PROBLEM TO SOLVE - Transcribe each entry shown below with no difference from the original.

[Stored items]
◆ ◆ ◆ ◆ ◆ ◆ ◆
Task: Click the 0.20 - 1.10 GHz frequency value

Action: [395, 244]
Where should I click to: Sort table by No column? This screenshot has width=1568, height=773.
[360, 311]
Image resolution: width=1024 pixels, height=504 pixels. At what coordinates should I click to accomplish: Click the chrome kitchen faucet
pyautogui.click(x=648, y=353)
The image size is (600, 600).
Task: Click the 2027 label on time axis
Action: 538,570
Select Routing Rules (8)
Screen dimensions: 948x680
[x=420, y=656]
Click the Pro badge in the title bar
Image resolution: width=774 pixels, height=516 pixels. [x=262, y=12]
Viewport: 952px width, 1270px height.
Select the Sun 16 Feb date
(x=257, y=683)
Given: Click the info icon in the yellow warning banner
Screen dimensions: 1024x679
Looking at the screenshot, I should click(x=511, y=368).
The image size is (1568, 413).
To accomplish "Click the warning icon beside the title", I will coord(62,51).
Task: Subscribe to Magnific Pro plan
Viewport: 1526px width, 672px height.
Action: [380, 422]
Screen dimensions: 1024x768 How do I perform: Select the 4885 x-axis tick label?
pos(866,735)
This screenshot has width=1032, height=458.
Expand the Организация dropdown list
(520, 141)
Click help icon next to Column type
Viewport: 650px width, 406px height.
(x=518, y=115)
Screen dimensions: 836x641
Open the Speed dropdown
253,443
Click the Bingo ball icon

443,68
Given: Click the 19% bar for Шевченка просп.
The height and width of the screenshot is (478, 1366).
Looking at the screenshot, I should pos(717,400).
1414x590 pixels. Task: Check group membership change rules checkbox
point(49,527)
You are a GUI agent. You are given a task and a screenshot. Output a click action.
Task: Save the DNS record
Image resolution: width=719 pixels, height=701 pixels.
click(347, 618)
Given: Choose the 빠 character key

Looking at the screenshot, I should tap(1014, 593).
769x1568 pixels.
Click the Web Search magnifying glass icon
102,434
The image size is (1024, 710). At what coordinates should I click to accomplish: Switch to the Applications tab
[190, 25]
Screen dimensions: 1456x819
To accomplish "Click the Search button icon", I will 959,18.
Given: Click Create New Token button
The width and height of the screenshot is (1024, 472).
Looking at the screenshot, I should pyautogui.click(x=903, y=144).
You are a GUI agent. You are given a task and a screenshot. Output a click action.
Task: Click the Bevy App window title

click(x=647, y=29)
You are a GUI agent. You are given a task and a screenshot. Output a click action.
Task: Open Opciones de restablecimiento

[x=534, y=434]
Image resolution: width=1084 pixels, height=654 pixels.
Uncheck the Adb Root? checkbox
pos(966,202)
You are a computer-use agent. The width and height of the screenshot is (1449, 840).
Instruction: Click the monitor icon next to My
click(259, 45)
◆ ◆ ◆ ◆ ◆ ◆ ◆
TASK SOLUTION -
Task: Click the 0.20 - 1.10 GHz frequency value

Action: [395, 244]
Where should I click to: Sort table by No column? This screenshot has width=1568, height=773.
[360, 311]
Image resolution: width=1024 pixels, height=504 pixels. At what coordinates should I click to accomplish: Click the chrome kitchen faucet
pyautogui.click(x=648, y=353)
The image size is (600, 600).
Task: Click the 2027 label on time axis
Action: 538,570
Select Routing Rules (8)
Screen dimensions: 948x680
[x=420, y=656]
Click the Pro badge in the title bar
Image resolution: width=774 pixels, height=516 pixels. [x=262, y=12]
Viewport: 952px width, 1270px height.
Select the Sun 16 Feb date
(x=257, y=683)
Given: Click the info icon in the yellow warning banner
Screen dimensions: 1024x679
Looking at the screenshot, I should click(x=511, y=368).
The image size is (1568, 413).
To accomplish "Click the warning icon beside the title", I will coord(62,51).
Task: Subscribe to Magnific Pro plan
Viewport: 1526px width, 672px height.
Action: [380, 422]
Screen dimensions: 1024x768 How do I perform: Select the 4885 x-axis tick label?
pos(866,735)
This screenshot has width=1032, height=458.
Expand the Организация dropdown list
(520, 141)
Click help icon next to Column type
Viewport: 650px width, 406px height.
(x=518, y=115)
Screen dimensions: 836x641
Open the Speed dropdown
253,443
Click the Bingo ball icon

443,68
Given: Click the 19% bar for Шевченка просп.
The height and width of the screenshot is (478, 1366).
Looking at the screenshot, I should pos(717,400).
1414x590 pixels. Task: Check group membership change rules checkbox
point(49,527)
You are a GUI agent. You are given a task and a screenshot. Output a click action.
Task: Save the DNS record
Image resolution: width=719 pixels, height=701 pixels.
click(347, 618)
Given: Choose the 빠 character key

Looking at the screenshot, I should tap(1014, 593).
769x1568 pixels.
Click the Web Search magnifying glass icon
102,434
The image size is (1024, 710). At what coordinates should I click to accomplish: Switch to the Applications tab
[190, 25]
Screen dimensions: 1456x819
To accomplish "Click the Search button icon", I will 959,18.
Given: Click Create New Token button
The width and height of the screenshot is (1024, 472).
Looking at the screenshot, I should pyautogui.click(x=903, y=144).
You are a GUI agent. You are given a task and a screenshot. Output a click action.
Task: Click the Bevy App window title

click(x=647, y=29)
You are a GUI agent. You are given a task and a screenshot. Output a click action.
Task: Open Opciones de restablecimiento

[x=534, y=434]
Image resolution: width=1084 pixels, height=654 pixels.
Uncheck the Adb Root? checkbox
pos(966,202)
You are a computer-use agent. The width and height of the screenshot is (1449, 840).
Instruction: Click the monitor icon next to My
click(259, 45)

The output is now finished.